Going beyond what is necessary is important at M&M. That point is demonstrated by a lagoon that can hold 400 percent more than what is needed for the farm’s area.
“Dress up your place and be proud to invite your neighbors to it,” says Mann.
Every year, M&M hosts three major tours for legislators, teachers, and government officials. Along with the major tours, the farm always offers tours to anyone that would like to check out the facility.
The Mann family is very proud of what it has. The farm even includes a unique park with a shelter right in the middle of the feedlot. The shelter looks inviting and visitors say the view makes it a good place to be. Every year, the Manns use the park to host a big barbecue dinner for all of their family, friends and surrounding neighbors to show they are grateful for their support.
Mann, who has a degree in Chinese, described his thankfulness for the Environmental Protection Agency (EPA). Having traveled to many different foreign countries, he said he is “grateful for the EPA because our social obligation as farmers is to be good environmentalists and be thankful for what we have in this country.”

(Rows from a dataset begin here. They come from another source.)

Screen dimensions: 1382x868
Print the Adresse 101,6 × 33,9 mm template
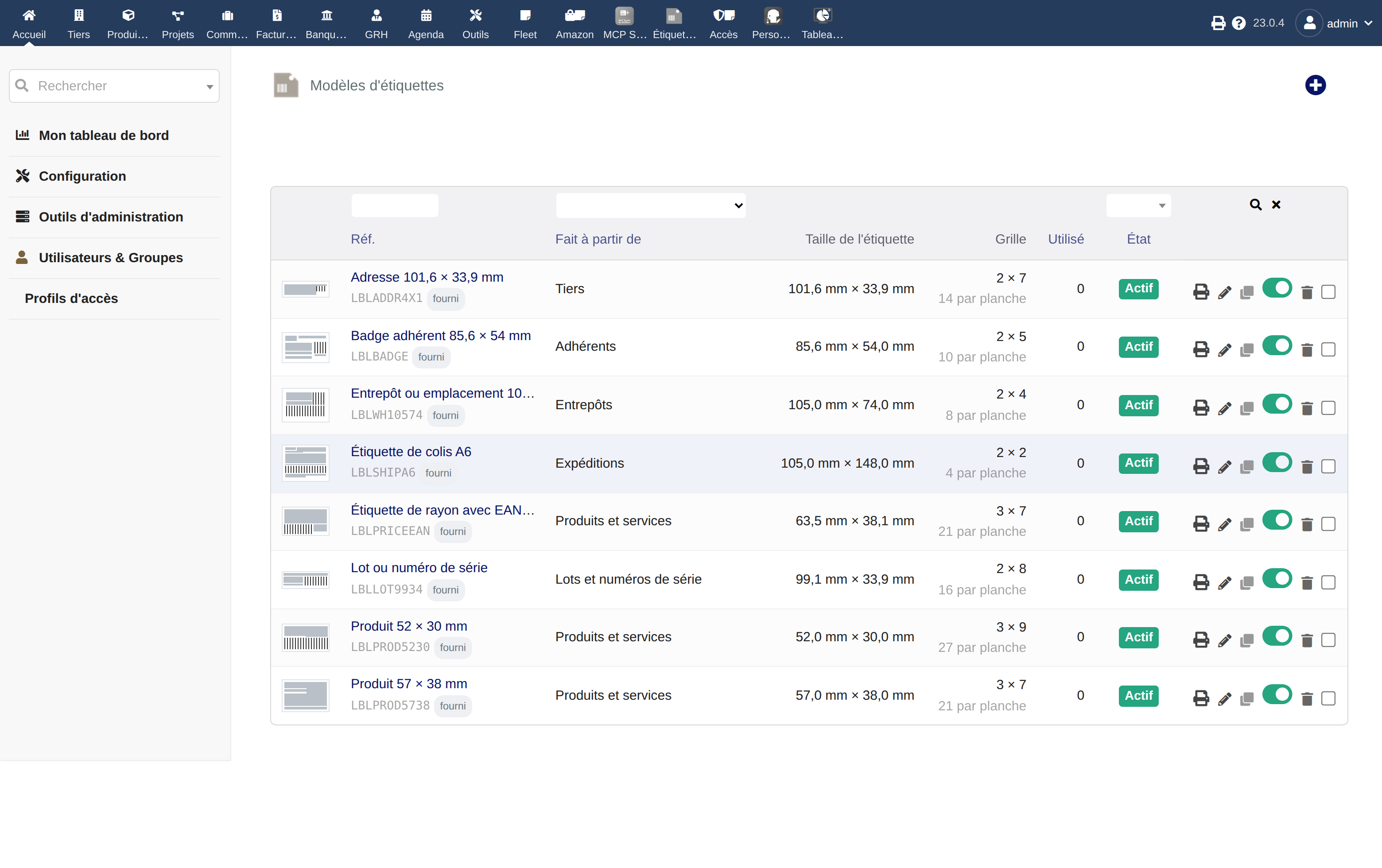(x=1201, y=292)
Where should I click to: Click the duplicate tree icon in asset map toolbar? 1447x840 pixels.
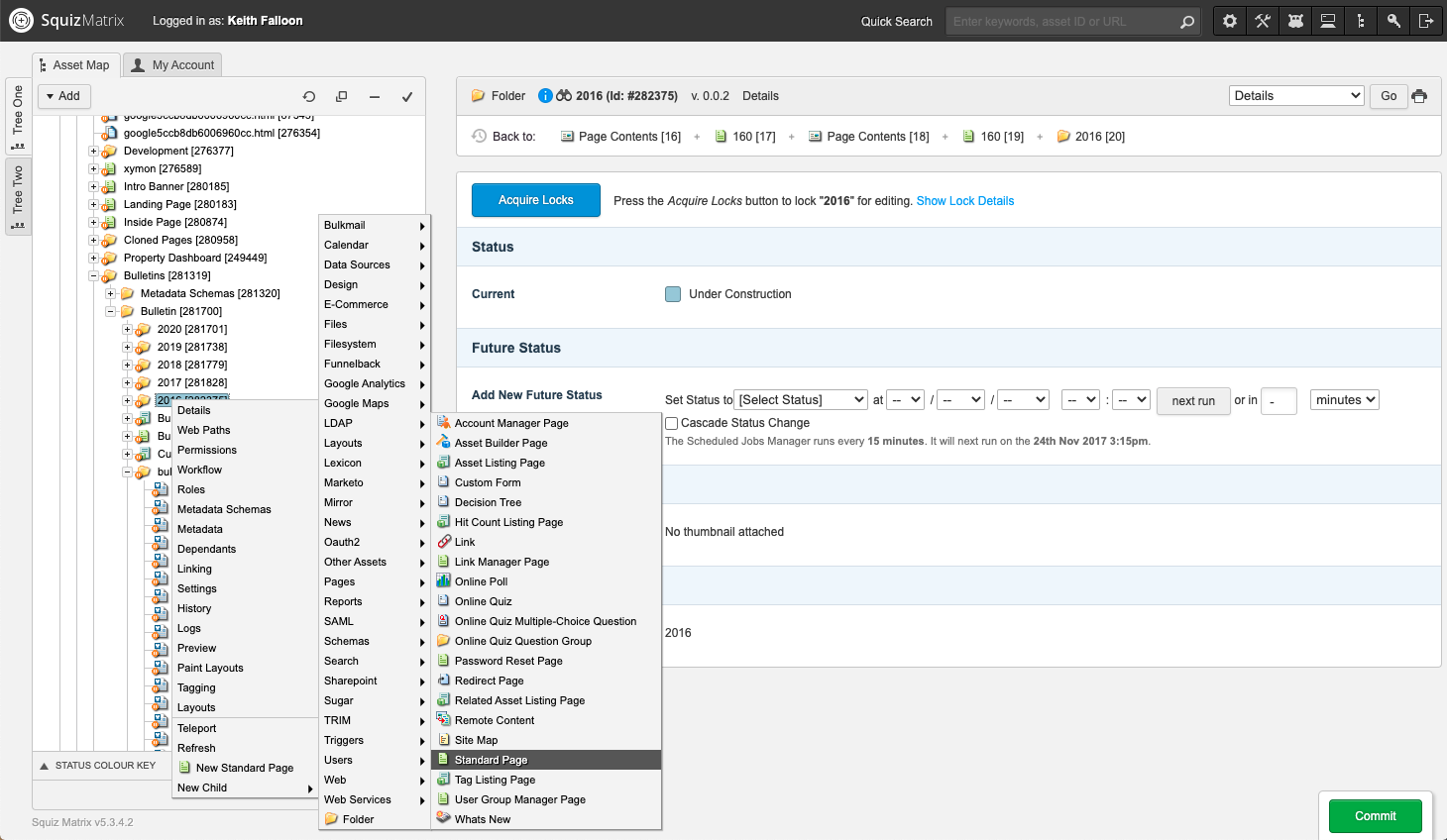pyautogui.click(x=341, y=96)
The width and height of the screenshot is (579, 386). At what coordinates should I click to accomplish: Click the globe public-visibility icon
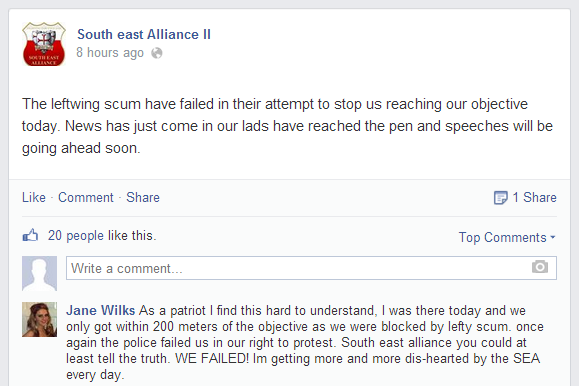coord(157,53)
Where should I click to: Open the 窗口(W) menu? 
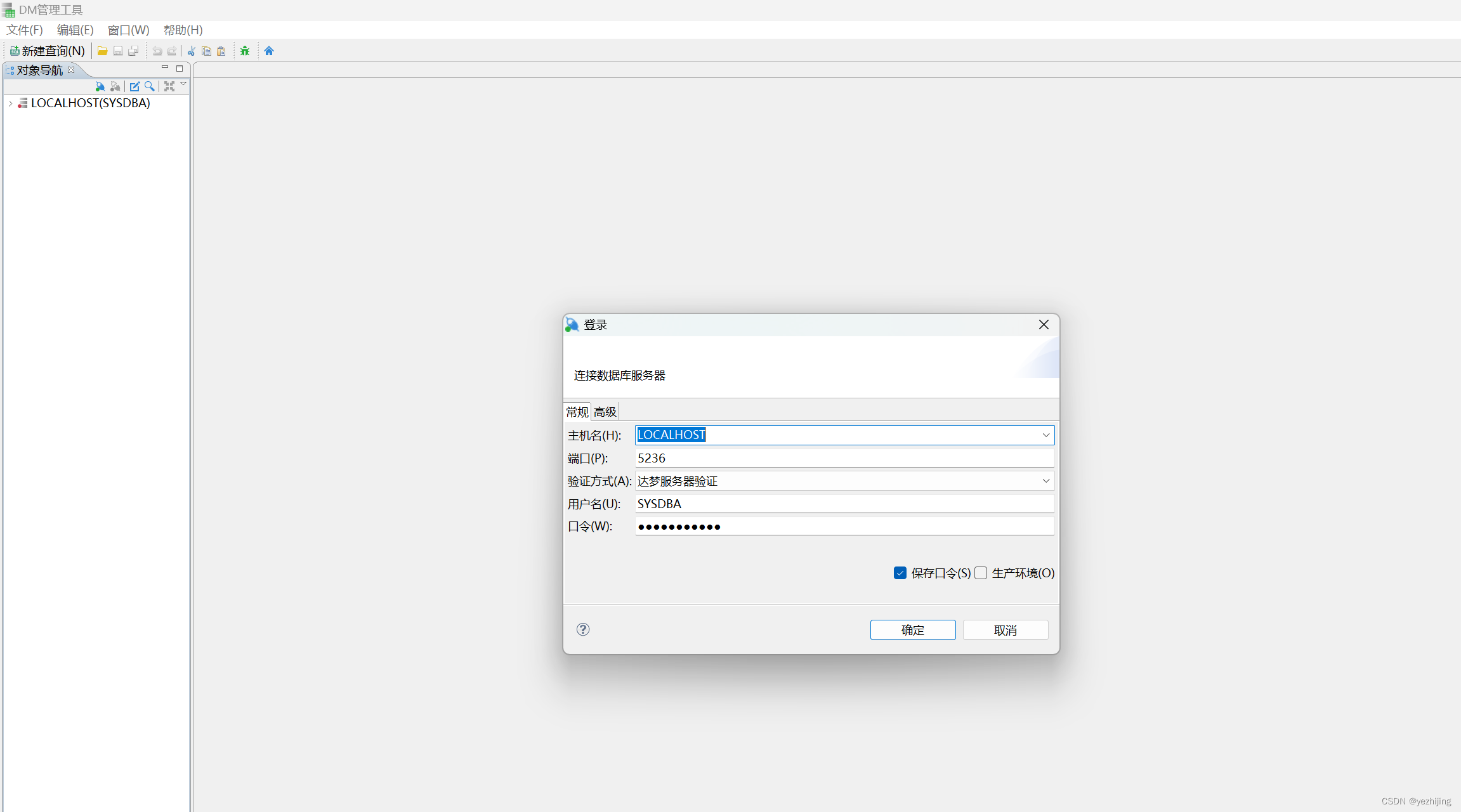point(128,30)
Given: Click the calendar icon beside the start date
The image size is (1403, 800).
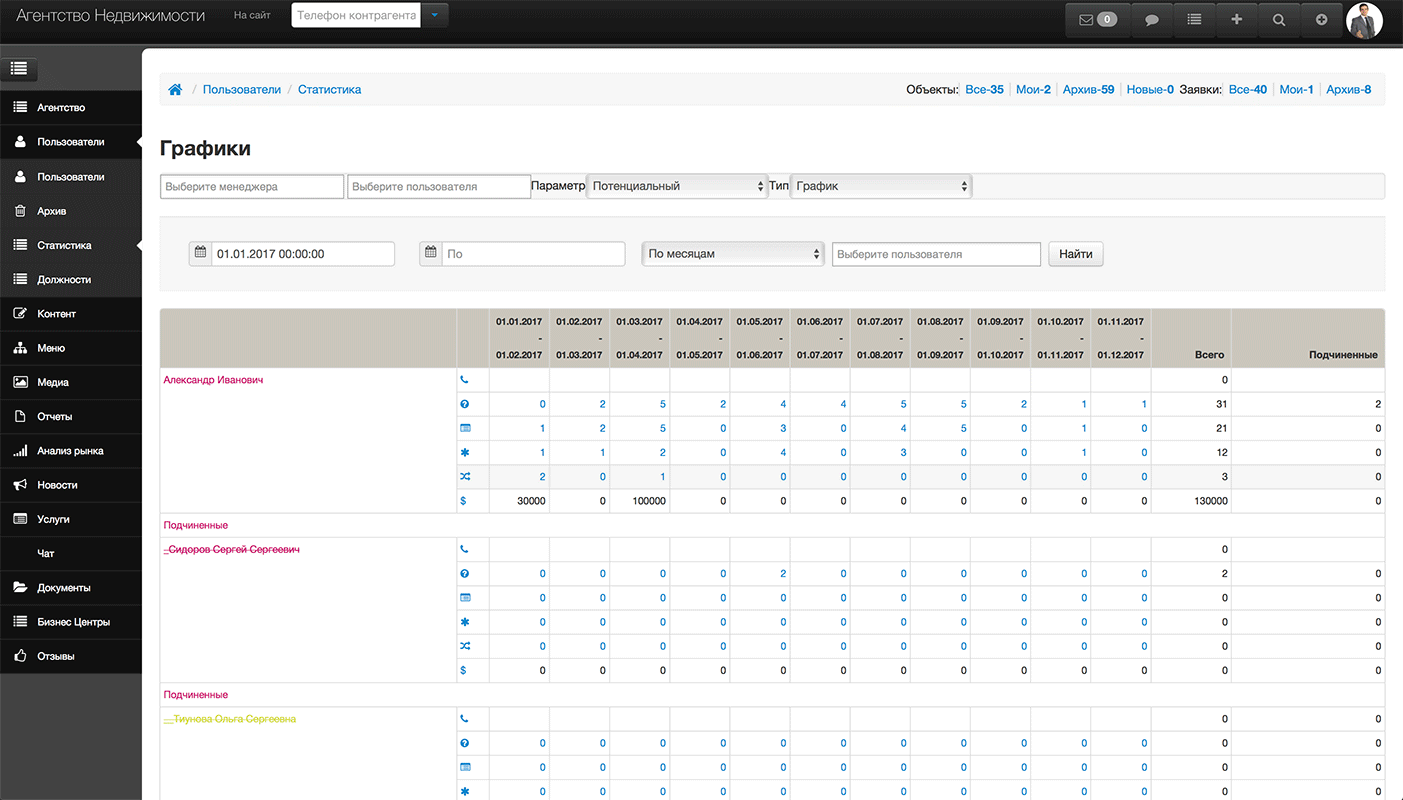Looking at the screenshot, I should 200,254.

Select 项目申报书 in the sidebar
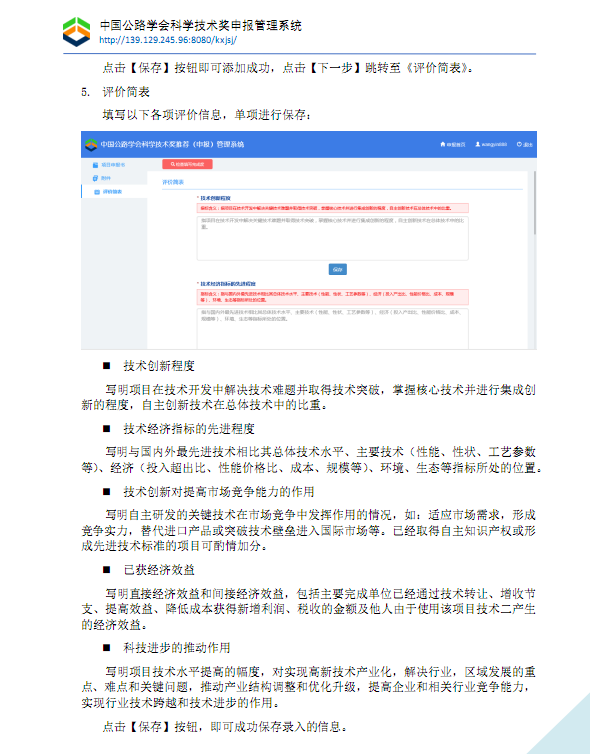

As proud environmentalists, the folks at M&M manage the only farm that has been granted a Concentrated Animal Feeding Operation (CAFO) permit in the county for the last 10 years. This permit will allow M&M Feedlot to expand its operation to include 10,000 wet calves starting this fall.
Lastly, Mann shared a story that showed his enthusiasm and concern with consumer perception. A woman named Claudia attended every environmental hearing in the neighborhood, including Mann’s CAFO permit hearings. Claudia tended to be against everything new that was to be built in her community and the surrounding area. She was very much against the addition of the 10,000 wet calves to M&M Feedlot.
One day, Mann decided to call Claudia and see if she would like some compost from the farm for her garden because he knew she loved to garden, which she accepted. A few months later Mann called Claudia again and invited her to the feedlot to give her a tour and teach her some of the values they have for agriculture. She said people didn’t generally let her visit their farms because she relays so much negative feedback to some of her other animal activist friends. After a tour of the feedlot, she fell in love with the place, realizing that the CAFO wasn’t a bad place to be. At the final hearing for the CAFO permit, Claudia testified in support of M&M Feedlot and has been very supportive since.
“Be a good neighbor,” Mann said. “Reach out to the Claudia’s in your community.”